(Item-finding records)

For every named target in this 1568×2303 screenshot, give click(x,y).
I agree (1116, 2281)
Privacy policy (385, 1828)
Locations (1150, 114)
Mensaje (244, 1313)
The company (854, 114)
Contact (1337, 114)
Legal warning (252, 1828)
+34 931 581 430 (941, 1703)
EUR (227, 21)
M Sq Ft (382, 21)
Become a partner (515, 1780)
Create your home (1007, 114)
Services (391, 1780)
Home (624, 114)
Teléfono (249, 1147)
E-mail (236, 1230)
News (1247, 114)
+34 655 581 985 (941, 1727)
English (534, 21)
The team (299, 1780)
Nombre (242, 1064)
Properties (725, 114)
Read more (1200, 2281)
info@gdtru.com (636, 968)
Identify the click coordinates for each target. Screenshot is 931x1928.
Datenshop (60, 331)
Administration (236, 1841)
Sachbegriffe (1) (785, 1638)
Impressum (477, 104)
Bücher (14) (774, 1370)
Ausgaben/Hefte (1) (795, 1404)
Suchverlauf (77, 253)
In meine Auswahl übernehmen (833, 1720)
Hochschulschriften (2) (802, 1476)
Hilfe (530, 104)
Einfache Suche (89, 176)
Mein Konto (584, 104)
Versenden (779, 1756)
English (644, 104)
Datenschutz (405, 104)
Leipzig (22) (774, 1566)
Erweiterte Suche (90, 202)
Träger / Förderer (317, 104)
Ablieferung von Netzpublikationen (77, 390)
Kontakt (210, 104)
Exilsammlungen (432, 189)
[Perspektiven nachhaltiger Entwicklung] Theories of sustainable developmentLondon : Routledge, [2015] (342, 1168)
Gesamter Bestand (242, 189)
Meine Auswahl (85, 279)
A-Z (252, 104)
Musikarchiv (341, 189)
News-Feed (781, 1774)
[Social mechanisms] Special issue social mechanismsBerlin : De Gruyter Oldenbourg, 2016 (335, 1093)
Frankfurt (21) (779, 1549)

» **WHAT THE TASK REQUIRES**
Reproduce all of the material above, word for word and line for line, from the first line to the last.

» **TASK ANSWER**
For every named target in this 1568×2303 screenshot, give click(x,y).
I agree (1116, 2281)
Privacy policy (385, 1828)
Locations (1150, 114)
Mensaje (244, 1313)
The company (854, 114)
Contact (1337, 114)
Legal warning (252, 1828)
+34 931 581 430 (941, 1703)
EUR (227, 21)
M Sq Ft (382, 21)
Become a partner (515, 1780)
Create your home (1007, 114)
Services (391, 1780)
Home (624, 114)
Teléfono (249, 1147)
E-mail (236, 1230)
News (1247, 114)
+34 655 581 985 (941, 1727)
English (534, 21)
The team (299, 1780)
Nombre (242, 1064)
Properties (725, 114)
Read more (1200, 2281)
info@gdtru.com (636, 968)
Identify the click coordinates for each target. Screenshot is 931x1928.
Datenshop (60, 331)
Administration (236, 1841)
Sachbegriffe (1) (785, 1638)
Impressum (477, 104)
Bücher (14) (774, 1370)
Ausgaben/Hefte (1) (795, 1404)
Suchverlauf (77, 253)
In meine Auswahl übernehmen (833, 1720)
Hochschulschriften (2) (802, 1476)
Hilfe (530, 104)
Einfache Suche (89, 176)
Mein Konto (584, 104)
Versenden (779, 1756)
English (644, 104)
Datenschutz (405, 104)
Leipzig (22) (774, 1566)
Erweiterte Suche (90, 202)
Träger / Förderer (317, 104)
Ablieferung von Netzpublikationen (77, 390)
Kontakt (210, 104)
Exilsammlungen (432, 189)
[Perspektiven nachhaltiger Entwicklung] Theories of sustainable developmentLondon : Routledge, [2015] (342, 1168)
Gesamter Bestand (242, 189)
Meine Auswahl (85, 279)
A-Z (252, 104)
Musikarchiv (341, 189)
News-Feed (781, 1774)
[Social mechanisms] Special issue social mechanismsBerlin : De Gruyter Oldenbourg, 2016 (335, 1093)
Frankfurt (21) (779, 1549)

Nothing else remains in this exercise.